Department of Digestive Oncologic and Metabolic Surgery, Institut Mutualiste Montsouris, 42 boulevard Jourdan, 75014, Paris, Université Paris Descartes, France; Department of General, Transplant and Liver Surgery, Medical University of Warsaw, Warsaw, Poland.
Department of Digestive Oncologic and Metabolic Surgery, Institut Mutualiste Montsouris, 42 boulevard Jourdan, 75014, Paris, Université Paris Descartes, France; Department of General Surgery, General Hospital of Veria, Greece.
Eur J Surg Oncol. 2020 Sep;46(9):1620-1627. doi: 10.1016/j.ejso.2020.05.019. Epub 2020 May 30.
Prognosis of patients with colorectal liver metastases (CRLM) is strongly correlated with the oncological outcome after liver resection. The aim of this study was to analyze the impact of laparoscopic liver resection (LLR) difficulty score (IMM difficulty score) on the oncological results in patients treated for CRLM.
All patients who underwent LLRs for CRLM from 2000 to 2016 in our department, were retrospectively reviewed. Data regarding difficulty classification, -according to the Institute Mutualiste Montsouris score (IMM)-, recurrence rate, recurrence-free survival (RFS), overall survival (OS) and data regarding margin status were analyzed.
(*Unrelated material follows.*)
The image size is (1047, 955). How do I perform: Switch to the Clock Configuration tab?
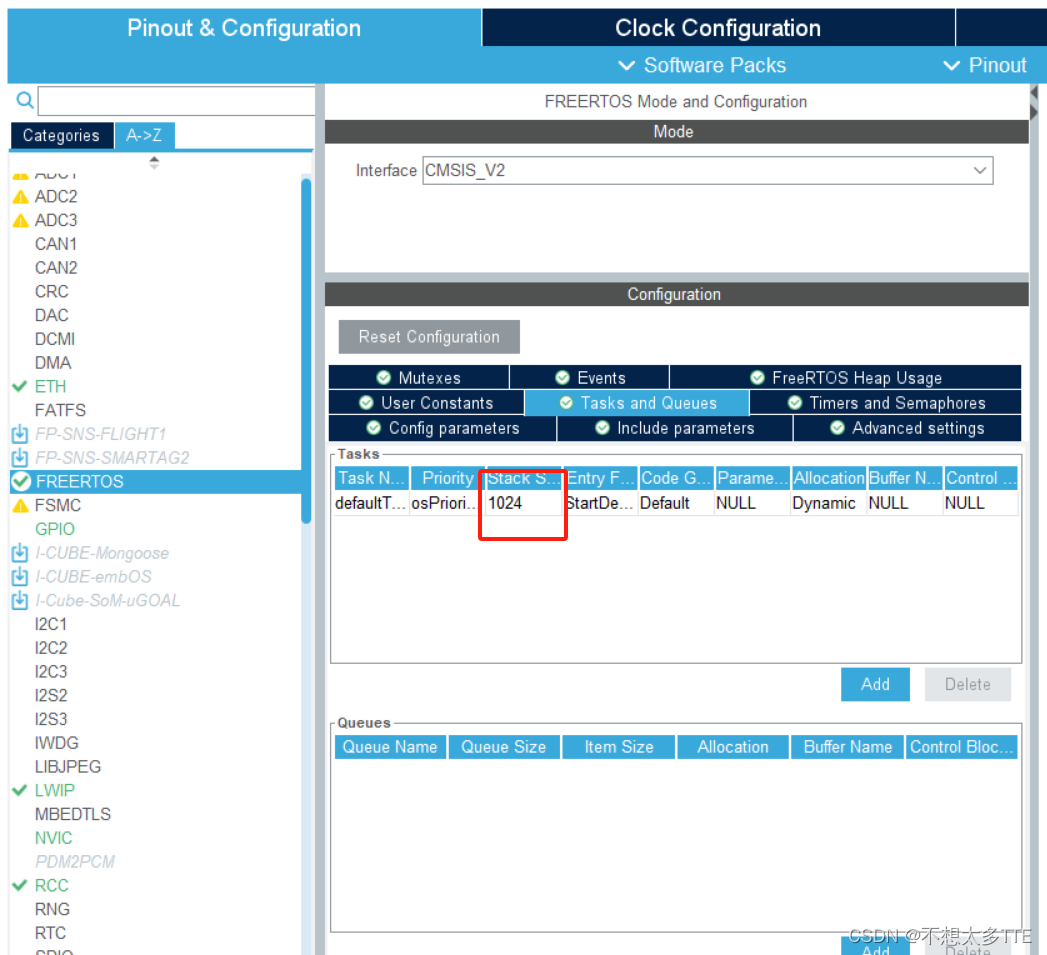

A total of 520 patients were included. Patients were allocated into 3 groups based on IMM difficulty score of the LLR they underwent: there were 227 (43,6%), 84 (16,2%) and 209 (40,2%) patients in groups I, II and III, respectively. The R resection rate in group I, II and III were 8,8% (20/227), 11,9% (10/84) and 12,4% (26/209) respectively (p = 0.841). Three- and 5-year RFS rates were 77% and 73% in group I, 58% and 51% in group II, 61% and 53% in group III, respectively (p = 0.038). Three and 5-year OS rates were 87% and 80% for group I, 77% and 66% for group II, 80% and 69% for group III respectively (p = 0.022).
The higher LLR difficulty score correlates with significant morbidity and worse RFS and OS, although the more technically demanding and difficult cases are not associated with increased rates of positive resection margins and recurrence.
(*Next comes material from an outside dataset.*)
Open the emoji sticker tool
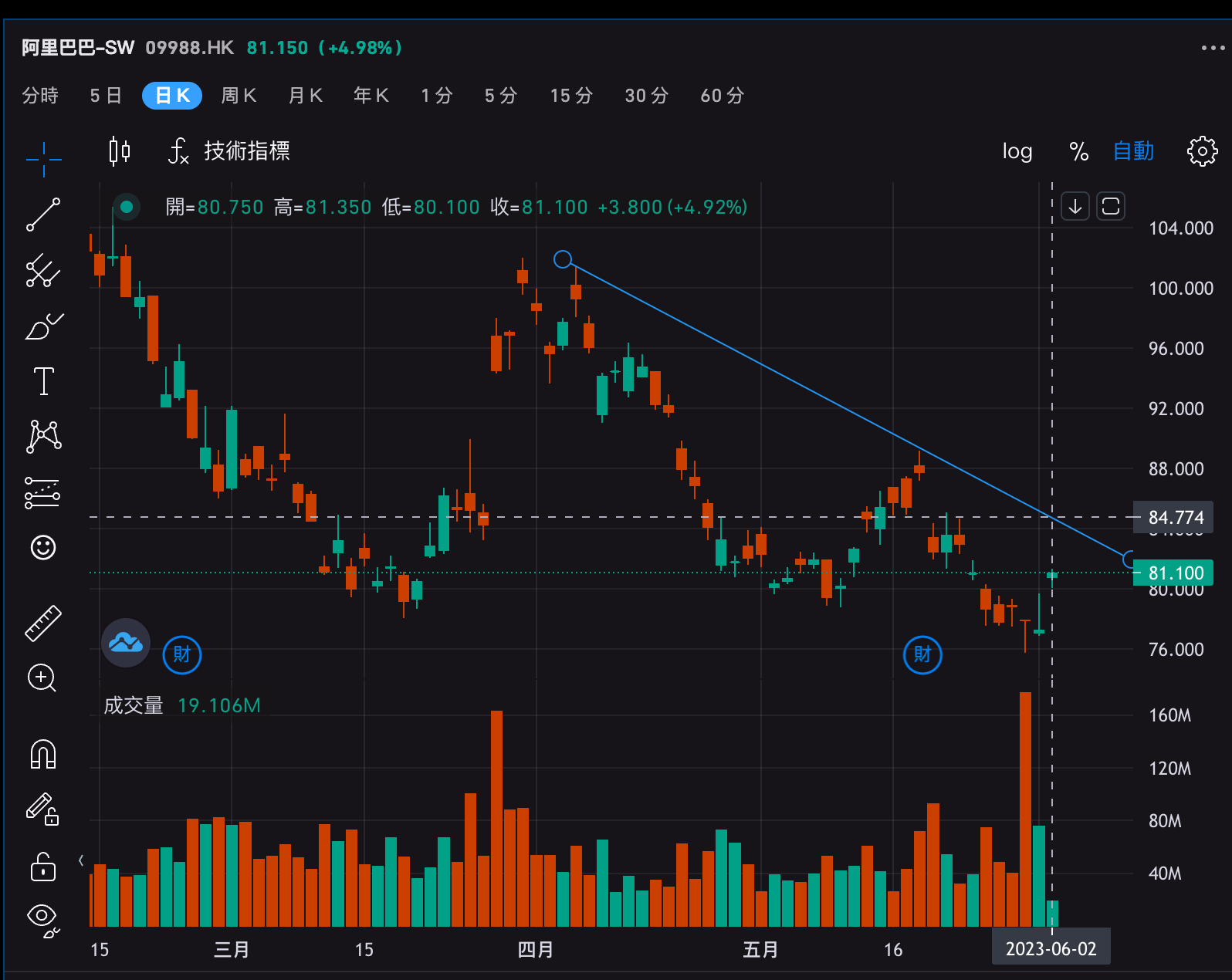1232x980 pixels. point(43,548)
结直肠癌肝转移(CRLM)患者的预后与肝切除术后的肿瘤学结果密切相关。本研究旨在分析腹腔镜肝切除术(LLR)难度评分(IMM 难度评分)对接受 CRLM 治疗患者的肿瘤学结果的影响。
回顾性分析 2000 年至 2016 年期间在我科接受 LLR 治疗的所有 CRLM 患者。分析了难度分类(根据 Institut Mutualiste Montsouris 评分(IMM))、复发率、无复发生存率(RFS)、总生存率(OS)以及切缘状态的数据。
共纳入 520 例患者。根据接受的 LLR 的 IMM 难度评分,患者分为 3 组:I 组、II 组和 III 组分别有 227(43.6%)、84(16.2%)和 209(40.2%)例患者。I 组、II 组和 III 组的 R 切除率分别为 8.8%(20/227)、11.9%(10/84)和 12.4%(26/209)(p=0.841)。I 组、II 组和 III 组的 3 年和 5 年 RFS 率分别为 77%和 73%、58%和 51%、61%和 53%(p=0.038)。I 组、II 组和 III 组的 3 年和 5 年 OS 率分别为 87%和 80%、77%和 66%、80%和 69%(p=0.022)。
较高的 LLR 难度评分与较高的发病率以及较差的 RFS 和 OS 相关,尽管更具技术挑战性和难度的病例与阳性切缘和复发率的增加无关。